Testing: Choose the Right Level

Testing can be easy. Andy Balaam considers levels to keep your focus just right.

When someone complains that their tests are not providing the benefits that they were promised, or are more trouble than they’re worth, some of us may be inclined to nod wisely and muse that testing is a skill that must be learned.

Testing is a skill, bad tests are barely better than no tests at all, and sometimes writing tests is painful.

But sometimes, testing is easy and good, and we feel productive and safe in the knowledge that our code must be correct, because the tests specify our requirements simply, and unambiguously.

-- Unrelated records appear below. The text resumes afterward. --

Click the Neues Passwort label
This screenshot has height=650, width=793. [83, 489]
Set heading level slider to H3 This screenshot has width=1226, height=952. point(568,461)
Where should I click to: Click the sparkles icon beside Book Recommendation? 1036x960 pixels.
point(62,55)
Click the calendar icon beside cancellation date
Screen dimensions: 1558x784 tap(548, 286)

This article will argue that the most important difference between tests being a pain or a joy is the level at which we have chosen to write them. We will begin by defining what we mean by a level, then cover how to choose what level to test at, and the importance of testing at multiple levels. Finally we will look at some examples of times the author has seen the practical effects of the choice of level on the experience of testing software.

What is a level?

Each test will run the code under test by calling it via an interface, and may also insert test code via ‘seams’ [ Feathers04 ]. Choosing a ‘level’ for your tests simply means deciding what group of interfaces and seams you will use to invoke the code under test.

Examples of test levels include:

calling individual methods and checking return values
constructing a few independent classes, calling methods on them, and checking object state or return values
instantiating a large group of classes backed by mocks and checking the inputs and outputs via high-level method calls
expressing tests as expected output when certain input is provided to the executable under test
exercising full running systems via external interfaces e.g. HTTP.

Note that several of the examples above concern object-oriented code, but the idea of choosing a level applies to other coding styles too.

Choosing a level

Often the best way to choose a test level is to try and write some tests at different levels and discover which test combines simplicity and power, where by power we mean ability to express meaningful test cases.

Not too wide

The best level to test your code will not be too wide – your tests should not be prone to failure because of the behaviour of uninteresting areas of code. Uninteresting areas could simply be different components, or third-party libraries or services.

You can tell tests are too wide when:

there are many possible reasons why a test has failed
it is hard to debug failures because lots of different systems need to be observed
tests run too slowly to give useful feedback.

When tests are too wide you should consider whether there are more direct interfaces that may be used to exercise the code under test. An important advantage of the practice of test-driven development [ TDD ] is that it tends to lead us to build more such interfaces into our design.

Not too narrow

Tests should not be too narrow: the interesting and difficult parts of the code must not be left out at test time. Where we are implementing some pure logic it is often easy to write tests that cover that logic, but where we are making use of an external component, and the most common problems will be caused by misunderstandings of that component’s behaviour, it is more difficult to write a wide enough test.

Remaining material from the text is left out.